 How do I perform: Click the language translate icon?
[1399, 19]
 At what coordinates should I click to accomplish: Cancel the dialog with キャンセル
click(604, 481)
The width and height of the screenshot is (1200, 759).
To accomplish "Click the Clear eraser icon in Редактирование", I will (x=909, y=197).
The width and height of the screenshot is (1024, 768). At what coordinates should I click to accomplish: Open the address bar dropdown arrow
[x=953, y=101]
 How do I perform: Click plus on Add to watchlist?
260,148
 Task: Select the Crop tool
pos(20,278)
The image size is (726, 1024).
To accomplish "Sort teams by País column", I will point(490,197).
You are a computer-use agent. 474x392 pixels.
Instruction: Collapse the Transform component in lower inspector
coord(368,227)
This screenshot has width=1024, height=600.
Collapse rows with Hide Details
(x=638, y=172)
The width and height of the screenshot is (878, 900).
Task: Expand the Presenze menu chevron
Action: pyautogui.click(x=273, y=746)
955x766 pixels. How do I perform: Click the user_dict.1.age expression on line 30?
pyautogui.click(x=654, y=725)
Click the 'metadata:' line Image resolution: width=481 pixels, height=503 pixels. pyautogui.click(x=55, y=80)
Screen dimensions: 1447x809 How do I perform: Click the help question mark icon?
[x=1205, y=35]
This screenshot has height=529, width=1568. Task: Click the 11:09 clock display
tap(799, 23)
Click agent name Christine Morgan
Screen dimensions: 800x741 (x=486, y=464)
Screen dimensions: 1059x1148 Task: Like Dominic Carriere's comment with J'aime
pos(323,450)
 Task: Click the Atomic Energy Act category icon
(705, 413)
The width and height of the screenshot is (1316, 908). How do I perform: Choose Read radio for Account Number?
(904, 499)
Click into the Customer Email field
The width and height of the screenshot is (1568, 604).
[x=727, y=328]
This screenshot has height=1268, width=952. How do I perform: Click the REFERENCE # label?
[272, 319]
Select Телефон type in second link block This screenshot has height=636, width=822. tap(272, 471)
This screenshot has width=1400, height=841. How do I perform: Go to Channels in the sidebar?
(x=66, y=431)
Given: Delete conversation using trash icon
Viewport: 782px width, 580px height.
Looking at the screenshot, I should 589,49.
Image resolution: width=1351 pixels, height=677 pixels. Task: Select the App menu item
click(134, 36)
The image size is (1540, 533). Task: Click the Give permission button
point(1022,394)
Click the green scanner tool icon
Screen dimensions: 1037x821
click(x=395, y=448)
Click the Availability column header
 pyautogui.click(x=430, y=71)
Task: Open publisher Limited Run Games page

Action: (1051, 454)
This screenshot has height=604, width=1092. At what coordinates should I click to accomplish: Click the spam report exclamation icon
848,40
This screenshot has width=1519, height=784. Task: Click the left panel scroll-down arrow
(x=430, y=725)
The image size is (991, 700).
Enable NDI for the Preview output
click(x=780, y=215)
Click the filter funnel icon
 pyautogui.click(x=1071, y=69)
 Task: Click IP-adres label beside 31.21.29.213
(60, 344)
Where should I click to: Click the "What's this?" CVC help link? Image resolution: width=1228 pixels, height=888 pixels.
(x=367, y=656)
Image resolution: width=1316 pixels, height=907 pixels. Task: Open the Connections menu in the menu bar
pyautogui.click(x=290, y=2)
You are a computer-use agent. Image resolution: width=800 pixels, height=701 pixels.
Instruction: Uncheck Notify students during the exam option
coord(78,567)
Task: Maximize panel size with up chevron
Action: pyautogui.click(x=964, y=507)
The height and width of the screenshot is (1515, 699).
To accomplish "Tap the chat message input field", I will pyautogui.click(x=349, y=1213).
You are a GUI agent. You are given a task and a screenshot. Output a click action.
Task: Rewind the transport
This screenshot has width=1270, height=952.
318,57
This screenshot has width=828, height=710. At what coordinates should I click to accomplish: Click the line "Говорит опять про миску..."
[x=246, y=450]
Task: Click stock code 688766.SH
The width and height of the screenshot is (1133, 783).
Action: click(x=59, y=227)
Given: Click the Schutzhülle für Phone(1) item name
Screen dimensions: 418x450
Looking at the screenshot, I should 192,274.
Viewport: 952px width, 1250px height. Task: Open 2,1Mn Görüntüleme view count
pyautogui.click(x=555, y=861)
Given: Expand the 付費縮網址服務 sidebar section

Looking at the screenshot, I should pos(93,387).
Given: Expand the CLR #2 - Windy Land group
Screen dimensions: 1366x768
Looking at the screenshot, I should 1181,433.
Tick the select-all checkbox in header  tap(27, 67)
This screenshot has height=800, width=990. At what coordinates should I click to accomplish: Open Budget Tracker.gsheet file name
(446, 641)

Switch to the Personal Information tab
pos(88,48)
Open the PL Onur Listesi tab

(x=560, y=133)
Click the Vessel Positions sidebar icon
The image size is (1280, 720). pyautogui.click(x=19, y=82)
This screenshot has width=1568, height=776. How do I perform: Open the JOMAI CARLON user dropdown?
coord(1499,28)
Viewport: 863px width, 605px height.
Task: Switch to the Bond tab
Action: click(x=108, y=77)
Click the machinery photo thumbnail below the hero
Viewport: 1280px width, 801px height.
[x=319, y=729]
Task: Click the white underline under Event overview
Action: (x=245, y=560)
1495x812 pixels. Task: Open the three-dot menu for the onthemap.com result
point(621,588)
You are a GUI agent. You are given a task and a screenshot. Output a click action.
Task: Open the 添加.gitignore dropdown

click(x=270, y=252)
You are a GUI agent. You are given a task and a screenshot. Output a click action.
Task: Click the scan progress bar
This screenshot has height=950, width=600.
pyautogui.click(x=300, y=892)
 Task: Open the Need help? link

*-*-*

How to complete this task: Write out every entry once more, precisely as it stands.

Exercise solution:
 How do I perform: Click the language translate icon?
[1399, 19]
 At what coordinates should I click to accomplish: Cancel the dialog with キャンセル
click(604, 481)
The width and height of the screenshot is (1200, 759).
To accomplish "Click the Clear eraser icon in Редактирование", I will (x=909, y=197).
The width and height of the screenshot is (1024, 768). At what coordinates should I click to accomplish: Open the address bar dropdown arrow
[x=953, y=101]
 How do I perform: Click plus on Add to watchlist?
260,148
 Task: Select the Crop tool
pos(20,278)
The image size is (726, 1024).
To accomplish "Sort teams by País column", I will point(490,197).
You are a computer-use agent. 474x392 pixels.
Instruction: Collapse the Transform component in lower inspector
coord(368,227)
This screenshot has width=1024, height=600.
Collapse rows with Hide Details
(x=638, y=172)
The width and height of the screenshot is (878, 900).
Task: Expand the Presenze menu chevron
Action: pyautogui.click(x=273, y=746)
955x766 pixels. How do I perform: Click the user_dict.1.age expression on line 30?
pyautogui.click(x=654, y=725)
Click the 'metadata:' line Image resolution: width=481 pixels, height=503 pixels. pyautogui.click(x=55, y=80)
Screen dimensions: 1447x809 How do I perform: Click the help question mark icon?
[x=1205, y=35]
This screenshot has height=529, width=1568. Task: Click the 11:09 clock display
tap(799, 23)
Click agent name Christine Morgan
Screen dimensions: 800x741 (x=486, y=464)
Screen dimensions: 1059x1148 Task: Like Dominic Carriere's comment with J'aime
pos(323,450)
 Task: Click the Atomic Energy Act category icon
(705, 413)
The width and height of the screenshot is (1316, 908). How do I perform: Choose Read radio for Account Number?
(904, 499)
Click into the Customer Email field
The width and height of the screenshot is (1568, 604).
[x=727, y=328]
This screenshot has height=1268, width=952. How do I perform: Click the REFERENCE # label?
[272, 319]
Select Телефон type in second link block This screenshot has height=636, width=822. tap(272, 471)
This screenshot has width=1400, height=841. How do I perform: Go to Channels in the sidebar?
(x=66, y=431)
Given: Delete conversation using trash icon
Viewport: 782px width, 580px height.
Looking at the screenshot, I should 589,49.
Image resolution: width=1351 pixels, height=677 pixels. Task: Select the App menu item
click(134, 36)
The image size is (1540, 533). Task: Click the Give permission button
point(1022,394)
Click the green scanner tool icon
Screen dimensions: 1037x821
click(x=395, y=448)
Click the Availability column header
 pyautogui.click(x=430, y=71)
Task: Open publisher Limited Run Games page

Action: (1051, 454)
This screenshot has height=604, width=1092. At what coordinates should I click to accomplish: Click the spam report exclamation icon
848,40
This screenshot has width=1519, height=784. Task: Click the left panel scroll-down arrow
(x=430, y=725)
The image size is (991, 700).
Enable NDI for the Preview output
click(x=780, y=215)
Click the filter funnel icon
 pyautogui.click(x=1071, y=69)
 Task: Click IP-adres label beside 31.21.29.213
(60, 344)
Where should I click to: Click the "What's this?" CVC help link? Image resolution: width=1228 pixels, height=888 pixels.
(x=367, y=656)
Image resolution: width=1316 pixels, height=907 pixels. Task: Open the Connections menu in the menu bar
pyautogui.click(x=290, y=2)
You are a computer-use agent. Image resolution: width=800 pixels, height=701 pixels.
Instruction: Uncheck Notify students during the exam option
coord(78,567)
Task: Maximize panel size with up chevron
Action: pyautogui.click(x=964, y=507)
The height and width of the screenshot is (1515, 699).
To accomplish "Tap the chat message input field", I will pyautogui.click(x=349, y=1213).
You are a GUI agent. You are given a task and a screenshot. Output a click action.
Task: Rewind the transport
This screenshot has width=1270, height=952.
318,57
This screenshot has width=828, height=710. At what coordinates should I click to accomplish: Click the line "Говорит опять про миску..."
[x=246, y=450]
Task: Click stock code 688766.SH
The width and height of the screenshot is (1133, 783).
Action: click(x=59, y=227)
Given: Click the Schutzhülle für Phone(1) item name
Screen dimensions: 418x450
Looking at the screenshot, I should 192,274.
Viewport: 952px width, 1250px height. Task: Open 2,1Mn Görüntüleme view count
pyautogui.click(x=555, y=861)
Given: Expand the 付費縮網址服務 sidebar section

Looking at the screenshot, I should pos(93,387).
Given: Expand the CLR #2 - Windy Land group
Screen dimensions: 1366x768
Looking at the screenshot, I should 1181,433.
Tick the select-all checkbox in header  tap(27, 67)
This screenshot has height=800, width=990. At what coordinates should I click to accomplish: Open Budget Tracker.gsheet file name
(446, 641)

Switch to the Personal Information tab
pos(88,48)
Open the PL Onur Listesi tab

(x=560, y=133)
Click the Vessel Positions sidebar icon
The image size is (1280, 720). pyautogui.click(x=19, y=82)
This screenshot has width=1568, height=776. How do I perform: Open the JOMAI CARLON user dropdown?
coord(1499,28)
Viewport: 863px width, 605px height.
Task: Switch to the Bond tab
Action: click(x=108, y=77)
Click the machinery photo thumbnail below the hero
Viewport: 1280px width, 801px height.
[x=319, y=729]
Task: Click the white underline under Event overview
Action: (x=245, y=560)
1495x812 pixels. Task: Open the three-dot menu for the onthemap.com result
point(621,588)
You are a GUI agent. You are given a task and a screenshot. Output a click action.
Task: Open the 添加.gitignore dropdown

click(x=270, y=252)
You are a GUI agent. You are given a task and a screenshot. Output a click action.
Task: Click the scan progress bar
This screenshot has height=950, width=600.
pyautogui.click(x=300, y=892)
 Task: Open the Need help? link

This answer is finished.